In: Statistics and Probability
(WEATHER PREDICTION PROBLEM)
Your task is to predict the probability of precipitation on a given
future day. To help you, you have weather statistics from the last
five years. Suppose you want to predict if there will be any
precipitation on May 19. Should you base your prediction
on:
the relative frequency of precipitation on May 19 for
the last five years
the relative frequency of precipitation on all days in
May during these years
the relative frequency of precipitation on all days
during these years?
Assume that the probability is simply estimated as the relative frequency of precipitation for all days you choose to include, and nothing else.Motivate your answer, and discuss the difficulties involved in choosing the model. Would the situation be any different if you had 100 years of weather statistics? Is choosing the model something that necessarily requires human judgement?
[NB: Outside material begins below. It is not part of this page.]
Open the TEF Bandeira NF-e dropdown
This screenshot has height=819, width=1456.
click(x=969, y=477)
We should base our prediction on -
"the relative frequency of precipitation on all days in May during these years" because we can assume that the weather conditions in the month of may over the last 5 years provide us with sufficiently large population data to predict weather on any given day in the month of May. Note, just using the "May 19 data for last 5 years" will be too small a sample and will have high variability. And also, using " all days" data will be not giving the correct information for the specific month of May.
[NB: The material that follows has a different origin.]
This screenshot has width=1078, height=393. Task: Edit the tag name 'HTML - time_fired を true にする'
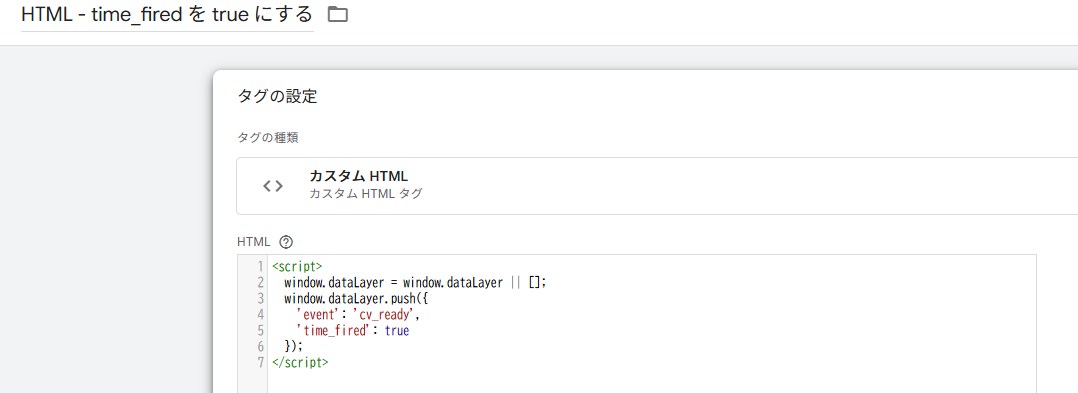(167, 14)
Note if we had data for 100 years, then we will still be using the entire May month data of last 100 years instead of just May 19 data again for the same reason that 100 is still a small sample size. Here, for choosing the model, we have to make a very critical assumption that the Weather climate has remained unchanged throughout the last 100 years despite the changes in human population, industrial growth, pollution factors etc. So, yes choosing a model does require human judgement.